Aufgabe A
Gib aus dem Text über die Hexenprozesse in Rhaunen den Abschnitt von "Zu den dunkelsten" bis "bei Bundenbach statt." wortgetreu wieder.
Aufgabe B
Nenne alle Zahlenangaben aus dem Text über die Hexenprozesse in Rhaunen, ob in Ziffern oder ausgeschrieben, in der Reihenfolge ihres Vorkommens.

Lesetext
......

Bauern drängten oft auf den Tod der "Hexen"

Zu den dunkelsten Kapiteln der Kriminalgeschichte zählt die Verfolgung von Männern und Frauen, die man der Hexerei bezichtigte. Ende des 16. Jahrhunderts erreichte der Hexenwahn auch das Hochgericht Rhaunen. Allein 1593/94 stellte man neun namentlich genannte Personen vor Gericht. Erst 40 Jahre später hörten die Prozesse auf.

Rhaunen. (ez) Als 1593 die Hexenverfolgung im Erzstift Trier ihren Höhepunkt erreichte, kam es auch zu Verfahren gegen Einwohner des Hochgerichts Rhaunen. Weil hier neben den Wild- und Rheingrafen von Dhaun auch der Trierer Erzbischof an der Landesherrschaft beteiligt war, fand ein Teil der Prozesse auf Schloss Dhaun im Nahegraben, der andere auf der kurtrierischen Schmidtburg bei Bundenbach statt.

......

Daten zum Auffinden sichtbarer Ziele:
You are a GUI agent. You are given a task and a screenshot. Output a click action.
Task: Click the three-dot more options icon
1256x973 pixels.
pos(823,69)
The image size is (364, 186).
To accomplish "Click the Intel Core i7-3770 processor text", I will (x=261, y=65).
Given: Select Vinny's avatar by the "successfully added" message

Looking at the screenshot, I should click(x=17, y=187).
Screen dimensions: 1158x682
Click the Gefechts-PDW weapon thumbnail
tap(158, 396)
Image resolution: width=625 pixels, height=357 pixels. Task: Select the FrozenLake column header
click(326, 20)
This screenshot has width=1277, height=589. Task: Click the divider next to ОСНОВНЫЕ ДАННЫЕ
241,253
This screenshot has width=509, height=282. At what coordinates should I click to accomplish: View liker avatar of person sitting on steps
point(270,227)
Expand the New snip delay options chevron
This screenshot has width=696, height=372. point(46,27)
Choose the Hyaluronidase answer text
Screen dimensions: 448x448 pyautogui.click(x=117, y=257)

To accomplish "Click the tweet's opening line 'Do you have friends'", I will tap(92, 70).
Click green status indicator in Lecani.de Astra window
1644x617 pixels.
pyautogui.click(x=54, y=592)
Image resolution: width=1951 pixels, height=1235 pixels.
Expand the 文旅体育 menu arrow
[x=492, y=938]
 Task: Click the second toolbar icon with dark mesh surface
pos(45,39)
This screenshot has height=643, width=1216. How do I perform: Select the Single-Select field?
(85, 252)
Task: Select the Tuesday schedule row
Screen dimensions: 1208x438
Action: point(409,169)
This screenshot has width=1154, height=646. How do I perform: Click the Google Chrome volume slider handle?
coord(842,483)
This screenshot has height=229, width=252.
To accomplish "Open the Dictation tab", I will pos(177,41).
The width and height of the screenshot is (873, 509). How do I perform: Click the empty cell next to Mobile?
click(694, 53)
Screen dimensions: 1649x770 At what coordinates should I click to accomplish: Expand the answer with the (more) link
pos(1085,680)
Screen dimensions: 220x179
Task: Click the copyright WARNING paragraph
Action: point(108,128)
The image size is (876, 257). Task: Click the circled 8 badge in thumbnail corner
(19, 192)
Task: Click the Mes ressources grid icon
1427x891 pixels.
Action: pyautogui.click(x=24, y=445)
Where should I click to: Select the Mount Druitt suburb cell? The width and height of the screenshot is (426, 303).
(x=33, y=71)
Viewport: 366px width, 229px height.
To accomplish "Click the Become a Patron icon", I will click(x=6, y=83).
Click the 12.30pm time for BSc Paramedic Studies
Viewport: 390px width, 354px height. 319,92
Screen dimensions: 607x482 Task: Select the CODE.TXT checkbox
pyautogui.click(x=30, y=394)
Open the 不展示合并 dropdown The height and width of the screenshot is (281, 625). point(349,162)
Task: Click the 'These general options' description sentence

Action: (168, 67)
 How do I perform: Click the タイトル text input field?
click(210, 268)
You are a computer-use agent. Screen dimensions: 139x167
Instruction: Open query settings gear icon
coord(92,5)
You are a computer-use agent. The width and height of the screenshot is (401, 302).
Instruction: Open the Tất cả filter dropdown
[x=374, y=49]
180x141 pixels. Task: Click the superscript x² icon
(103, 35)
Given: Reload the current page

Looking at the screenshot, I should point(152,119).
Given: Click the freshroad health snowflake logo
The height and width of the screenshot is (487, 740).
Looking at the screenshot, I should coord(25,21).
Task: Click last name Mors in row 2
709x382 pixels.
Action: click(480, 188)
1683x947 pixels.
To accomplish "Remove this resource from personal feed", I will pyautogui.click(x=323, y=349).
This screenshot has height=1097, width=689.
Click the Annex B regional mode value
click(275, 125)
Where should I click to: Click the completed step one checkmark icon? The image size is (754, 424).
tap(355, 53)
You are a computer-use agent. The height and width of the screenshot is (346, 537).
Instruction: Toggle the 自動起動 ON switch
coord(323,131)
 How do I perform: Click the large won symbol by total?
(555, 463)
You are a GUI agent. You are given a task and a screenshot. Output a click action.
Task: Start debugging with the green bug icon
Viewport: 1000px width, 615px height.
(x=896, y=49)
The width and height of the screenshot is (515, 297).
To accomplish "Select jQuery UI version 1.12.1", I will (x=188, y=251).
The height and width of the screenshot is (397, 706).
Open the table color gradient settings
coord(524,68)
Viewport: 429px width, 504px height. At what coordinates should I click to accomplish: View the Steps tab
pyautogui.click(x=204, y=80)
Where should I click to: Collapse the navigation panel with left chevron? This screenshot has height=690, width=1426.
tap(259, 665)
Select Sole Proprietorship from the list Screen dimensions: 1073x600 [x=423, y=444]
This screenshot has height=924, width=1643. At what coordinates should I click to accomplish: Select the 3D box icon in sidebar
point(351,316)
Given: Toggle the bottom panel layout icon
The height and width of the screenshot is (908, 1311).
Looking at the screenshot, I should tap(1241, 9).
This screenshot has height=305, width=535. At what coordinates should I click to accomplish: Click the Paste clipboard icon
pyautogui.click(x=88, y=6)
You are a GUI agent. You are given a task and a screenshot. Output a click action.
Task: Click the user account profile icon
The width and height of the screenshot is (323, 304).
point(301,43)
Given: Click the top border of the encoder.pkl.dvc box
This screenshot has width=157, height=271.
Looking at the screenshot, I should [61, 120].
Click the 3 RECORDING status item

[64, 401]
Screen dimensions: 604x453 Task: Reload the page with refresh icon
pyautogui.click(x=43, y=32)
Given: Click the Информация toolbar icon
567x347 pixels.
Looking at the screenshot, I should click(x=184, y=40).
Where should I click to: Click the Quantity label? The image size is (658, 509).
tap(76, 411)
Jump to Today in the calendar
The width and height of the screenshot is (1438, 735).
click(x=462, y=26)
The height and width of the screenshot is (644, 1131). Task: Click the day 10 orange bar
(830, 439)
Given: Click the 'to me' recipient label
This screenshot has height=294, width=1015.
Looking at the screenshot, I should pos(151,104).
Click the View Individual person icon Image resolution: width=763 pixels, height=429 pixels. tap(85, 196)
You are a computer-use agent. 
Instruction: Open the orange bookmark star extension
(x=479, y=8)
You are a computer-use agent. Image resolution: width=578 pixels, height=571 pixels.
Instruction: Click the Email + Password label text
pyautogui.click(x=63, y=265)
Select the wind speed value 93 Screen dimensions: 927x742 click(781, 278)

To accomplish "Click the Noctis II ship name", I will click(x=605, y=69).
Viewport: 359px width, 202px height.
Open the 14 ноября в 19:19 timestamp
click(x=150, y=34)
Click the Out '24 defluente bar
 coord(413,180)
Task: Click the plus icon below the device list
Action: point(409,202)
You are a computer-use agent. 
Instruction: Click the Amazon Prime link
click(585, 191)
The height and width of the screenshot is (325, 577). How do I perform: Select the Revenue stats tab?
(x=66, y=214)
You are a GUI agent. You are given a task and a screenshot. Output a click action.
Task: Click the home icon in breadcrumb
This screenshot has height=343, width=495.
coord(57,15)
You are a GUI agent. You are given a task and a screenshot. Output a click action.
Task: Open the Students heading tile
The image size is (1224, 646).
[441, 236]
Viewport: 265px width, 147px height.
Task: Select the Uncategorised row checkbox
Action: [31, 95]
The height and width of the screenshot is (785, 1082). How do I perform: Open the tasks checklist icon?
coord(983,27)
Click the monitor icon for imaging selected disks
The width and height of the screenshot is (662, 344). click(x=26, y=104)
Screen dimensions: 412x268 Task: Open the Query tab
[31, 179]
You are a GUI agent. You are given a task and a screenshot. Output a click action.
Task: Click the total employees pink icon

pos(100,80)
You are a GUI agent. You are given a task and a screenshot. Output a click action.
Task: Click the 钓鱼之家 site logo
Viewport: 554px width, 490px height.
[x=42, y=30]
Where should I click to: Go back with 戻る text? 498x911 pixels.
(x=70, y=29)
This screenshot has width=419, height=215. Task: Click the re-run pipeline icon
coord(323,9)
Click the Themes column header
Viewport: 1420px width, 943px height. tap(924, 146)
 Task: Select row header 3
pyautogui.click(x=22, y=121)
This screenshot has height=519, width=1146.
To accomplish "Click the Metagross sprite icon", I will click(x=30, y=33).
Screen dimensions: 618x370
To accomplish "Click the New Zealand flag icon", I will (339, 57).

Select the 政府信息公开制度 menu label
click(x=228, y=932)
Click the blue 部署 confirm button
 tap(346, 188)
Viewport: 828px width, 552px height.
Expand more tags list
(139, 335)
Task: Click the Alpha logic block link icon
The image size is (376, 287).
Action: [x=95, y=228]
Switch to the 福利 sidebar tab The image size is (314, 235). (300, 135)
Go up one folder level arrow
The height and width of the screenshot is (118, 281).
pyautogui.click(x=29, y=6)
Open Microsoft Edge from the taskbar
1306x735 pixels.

......

Richtige Antwort A
Zu den dunkelsten Kapiteln der Kriminalgeschichte zählt die Verfolgung von Männern und Frauen, die man der Hexerei bezichtigte. Ende des 16. Jahrhunderts erreichte der Hexenwahn auch das Hochgericht Rhaunen. Allein 1593/94 stellte man neun namentlich genannte Personen vor Gericht. Erst 40 Jahre später hörten die Prozesse auf.

Rhaunen. (ez) Als 1593 die Hexenverfolgung im Erzstift Trier ihren Höhepunkt erreichte, kam es auch zu Verfahren gegen Einwohner des Hochgerichts Rhaunen. Weil hier neben den Wild- und Rheingrafen von Dhaun auch der Trierer Erzbischof an der Landesherrschaft beteiligt war, fand ein Teil der Prozesse auf Schloss Dhaun im Nahegraben, der andere auf der kurtrierischen Schmidtburg bei Bundenbach statt.

Richtige Antwort B
16. (Jahrhundert), 1593/94, neun, 40, 1593